George Leung, CEO of the Hong Kong General Chamber of Commerce, cautioned that more time was needed to ascertain the impact of the tax reform, especially as Hong Kong offered fewer tax breaks than its major competitors.
“A number of other global financial and business centres have an effective tax rate that is actually lower, such as Singapore because of the vast array of concessions that it provides,” Leung said.
“Therefore, if everyone is following the same floor rate, the change could even work to Hong Kong’s advantage.

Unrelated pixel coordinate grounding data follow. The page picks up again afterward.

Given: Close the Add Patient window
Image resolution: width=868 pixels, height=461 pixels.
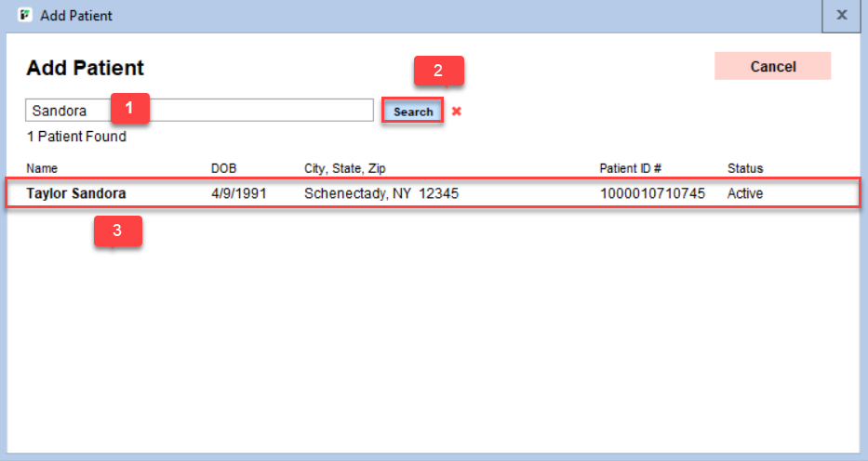Looking at the screenshot, I should tap(842, 16).
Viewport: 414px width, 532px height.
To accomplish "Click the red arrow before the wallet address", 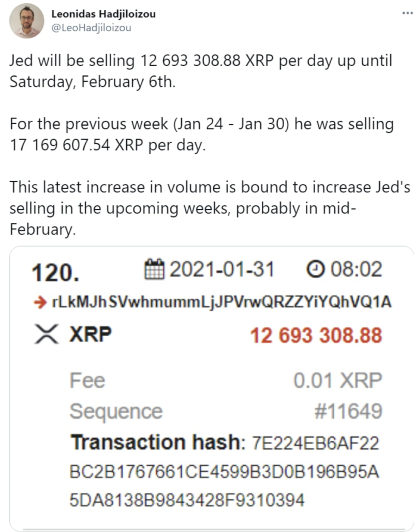I will (40, 302).
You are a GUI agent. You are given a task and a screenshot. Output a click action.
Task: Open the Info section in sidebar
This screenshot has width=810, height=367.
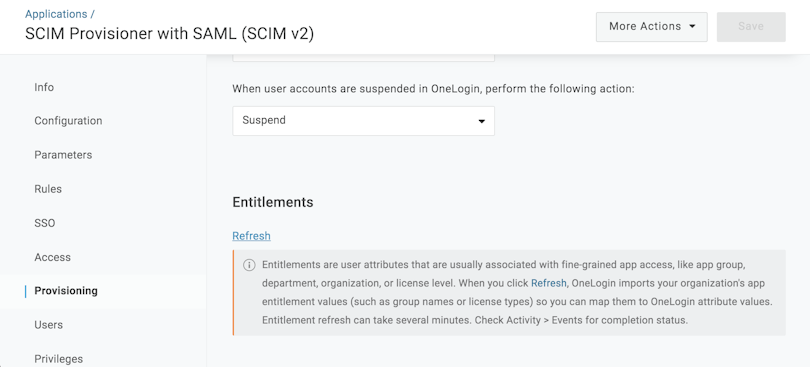(44, 87)
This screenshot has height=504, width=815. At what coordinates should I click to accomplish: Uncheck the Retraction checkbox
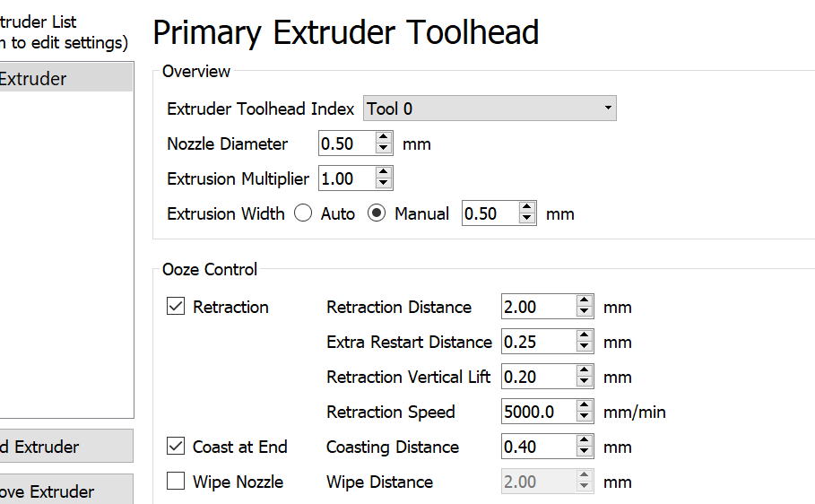click(176, 307)
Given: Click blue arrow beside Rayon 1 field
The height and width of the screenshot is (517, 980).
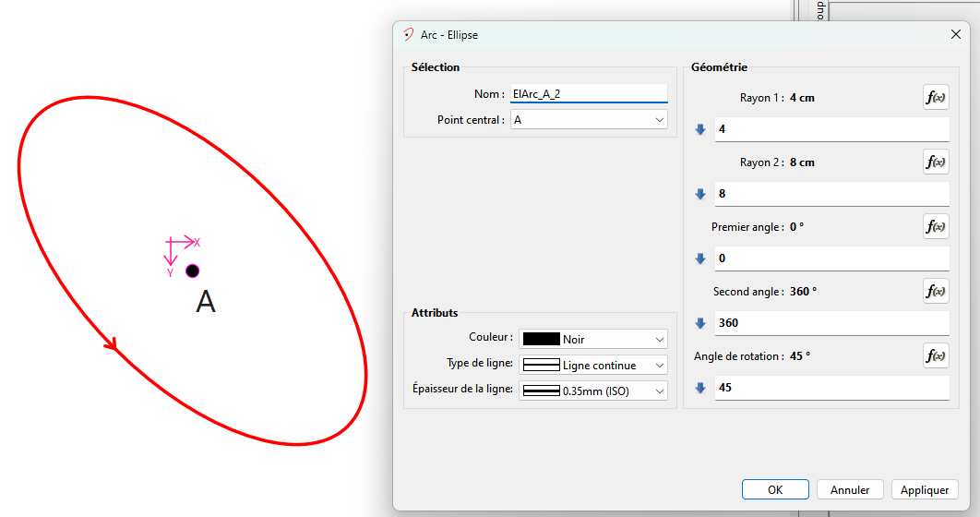Looking at the screenshot, I should [x=700, y=129].
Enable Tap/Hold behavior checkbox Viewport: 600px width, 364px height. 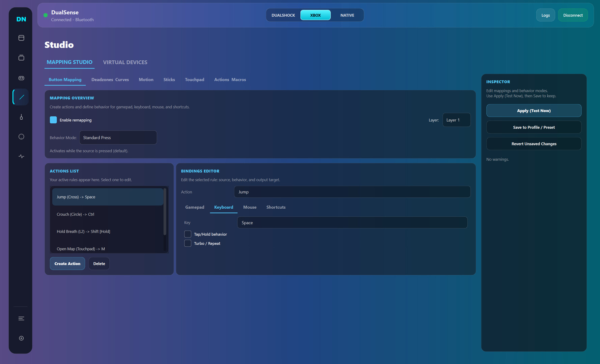click(188, 234)
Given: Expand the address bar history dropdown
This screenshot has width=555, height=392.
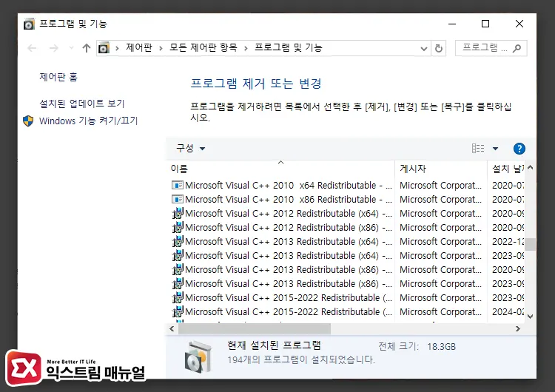Looking at the screenshot, I should 424,48.
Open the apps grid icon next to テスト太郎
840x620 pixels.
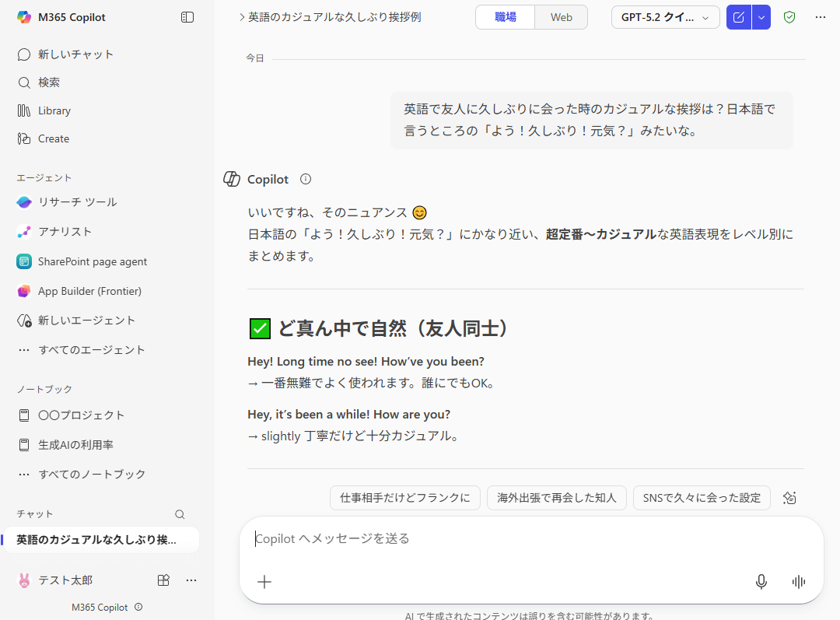coord(163,580)
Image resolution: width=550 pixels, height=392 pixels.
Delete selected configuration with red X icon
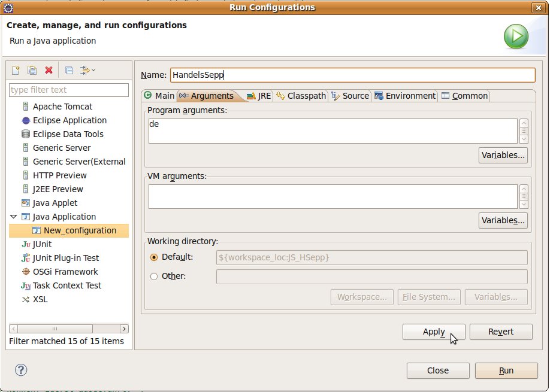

While the intention of such rules is to prevent tax erosion, some countries may also consider raising their own corporate tax rates.”
Hong Kong is ranked the seventh-largest tax haven in the world and the largest in Asia, according to the Tax Justice Network, a British-based advocacy group campaigning for fair taxation.
At the end of the day, the push for a minimum global tax is as much about larger countries boosting tax revenue for domestic spending as it is fairness, said Chong Tai-leung, an associate professor in the department of economics at the Chinese University of Hong Kong.
“The US and some European countries are turning to minimum taxes as a means to preserve their tax base given the massive fiscal spending made by their governments,” said Chong. “So for any state that wants to attract foreign firms with low taxes, it’s going to be difficult for them to do so.”
At a Group of 20 summit in 2009, French President Nicholas Sarkozy and German Chancellor Angela Merkel pushed for a resolution to name and shame tax havens that failed to end bank secrecy.
The Chinese delegation, which was led that year by President Hu Jintao, said it supported global efforts to tackle tax havens, but did not expect Hong Kong and Macau to be counted as such.
While companies in Hong Kong are watching developments closely, a modest increase in tax is unlikely to send expat business owners scuttling away, as most face much higher rates at home.
“I’ll have to keep watch over it, but I don’t think the tax change will have much of an impact, ” said Terri Appel, an executive director of an international school network for the expat community and Nicholas’ wife. “ We are coming from places with taxes as high as 45 per cent.”